No início de 1971 uma equipe da BBC de Londres veio ao Rio de Janeiro com o objetivo de entrevistar Pelé. A notícia de que o atleta iria se despedir do selecionado nacional em meados do ano atraía as atenções dentro e fora do país. As reportagens organizavam retrospectivas, contabilizavam os feitos, conjecturavam quem poderia substituí-lo no futebol brasileiro. Com efeito, ao final da entrevista, os jornalistas britânicos lhe pediram que indicasse um nome capaz de sucedê-lo. Pelé disse que, “sem receio”, entregaria a camisa 10 da Seleção “ao atacante do Botafogo”. [1] À imprensa nacional, Paulo César confirmava a inesperada nomeação: “Foi Pelé quem fez a indicação, com muitos elogios ao meu futuro”.[2]
Dessa maneira, Paulo César assumia a condição de legítimo sucessor do assim chamado Rei do Futebol. De fato, logo após a declaração de Pelé, os profissionais da BBC deslocaram o foco da reportagem, colocando no centro das atenções a estrela em ascensão do Botafogo. Por cerca de quinze dias, os ingleses acompanharam o dia a dia do jogador, filmando-o no cotidiano, no treinamento, durante os jogos, ouvindo sua opinião a respeito de todos os temas: da fome na favela à fama no futebol. Abordaram também as críticas que já então lhe eram endereçadas por segmentos importantes da crônica esportiva.
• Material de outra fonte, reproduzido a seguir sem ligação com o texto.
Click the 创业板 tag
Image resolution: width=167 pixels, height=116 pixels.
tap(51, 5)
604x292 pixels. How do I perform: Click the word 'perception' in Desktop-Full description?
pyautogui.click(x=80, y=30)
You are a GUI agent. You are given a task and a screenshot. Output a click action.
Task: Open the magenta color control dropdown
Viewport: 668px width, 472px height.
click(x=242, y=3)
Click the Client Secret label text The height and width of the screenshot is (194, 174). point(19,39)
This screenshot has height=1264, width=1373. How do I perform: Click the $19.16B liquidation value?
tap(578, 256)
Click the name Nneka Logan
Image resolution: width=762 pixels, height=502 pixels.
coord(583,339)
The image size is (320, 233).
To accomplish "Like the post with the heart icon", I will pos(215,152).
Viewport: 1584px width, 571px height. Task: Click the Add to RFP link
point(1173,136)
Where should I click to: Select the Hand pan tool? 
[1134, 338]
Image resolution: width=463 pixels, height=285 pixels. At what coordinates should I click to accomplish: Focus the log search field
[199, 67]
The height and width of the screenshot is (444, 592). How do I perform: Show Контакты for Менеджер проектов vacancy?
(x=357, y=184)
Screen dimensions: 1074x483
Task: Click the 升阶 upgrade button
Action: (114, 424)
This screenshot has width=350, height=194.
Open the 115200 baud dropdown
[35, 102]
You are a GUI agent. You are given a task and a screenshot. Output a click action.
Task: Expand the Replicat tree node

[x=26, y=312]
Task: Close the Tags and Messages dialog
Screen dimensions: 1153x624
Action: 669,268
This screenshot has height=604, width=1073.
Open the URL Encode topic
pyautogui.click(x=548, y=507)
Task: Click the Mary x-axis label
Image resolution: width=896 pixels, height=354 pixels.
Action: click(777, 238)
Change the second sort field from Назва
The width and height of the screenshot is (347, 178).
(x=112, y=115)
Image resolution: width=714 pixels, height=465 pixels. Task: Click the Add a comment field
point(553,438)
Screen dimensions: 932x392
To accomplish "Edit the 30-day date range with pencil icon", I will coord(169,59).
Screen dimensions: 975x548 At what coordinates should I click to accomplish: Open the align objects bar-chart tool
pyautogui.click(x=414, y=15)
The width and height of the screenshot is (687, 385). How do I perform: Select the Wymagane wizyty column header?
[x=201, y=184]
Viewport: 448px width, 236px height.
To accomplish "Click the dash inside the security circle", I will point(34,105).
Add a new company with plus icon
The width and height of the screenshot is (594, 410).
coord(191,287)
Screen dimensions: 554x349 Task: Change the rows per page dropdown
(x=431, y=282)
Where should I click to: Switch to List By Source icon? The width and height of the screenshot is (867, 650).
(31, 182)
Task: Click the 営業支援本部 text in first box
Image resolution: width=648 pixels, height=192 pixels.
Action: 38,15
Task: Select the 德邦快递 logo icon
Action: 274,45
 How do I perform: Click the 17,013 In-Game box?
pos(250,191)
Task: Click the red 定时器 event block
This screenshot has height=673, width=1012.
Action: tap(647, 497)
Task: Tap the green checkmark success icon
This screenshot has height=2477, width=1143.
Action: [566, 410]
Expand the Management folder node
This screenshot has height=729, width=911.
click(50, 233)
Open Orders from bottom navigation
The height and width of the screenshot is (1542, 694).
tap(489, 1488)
Ecoando em parte o teor destas críticas, os repórteres da BBC lhe perguntaram: “Então o sucessor de Pelé vai ser um hippie?” Paulo César defendia-se: “Não sou hippie”, e explicava: “procuro apenas acompanhar a moda”.[3]
No contexto do regime militar, o menor traço de desvio em relação à norma do jogador-soldado implicava o risco de ser rotulado de “hippie”. Bastava usar o cabelo um pouco mais comprido do que o corte militar, não se apresentar convenientemente imberbe ou vestir uma roupa fora do padrão tradicional para levantar de imediato a suspeita de atentar contra a moral e os bons costumes. Mas além de levantar a suspeita de pertencer ao movimento da contracultura, Paulo César enfrentava também a acusação de violar a ética do jogo.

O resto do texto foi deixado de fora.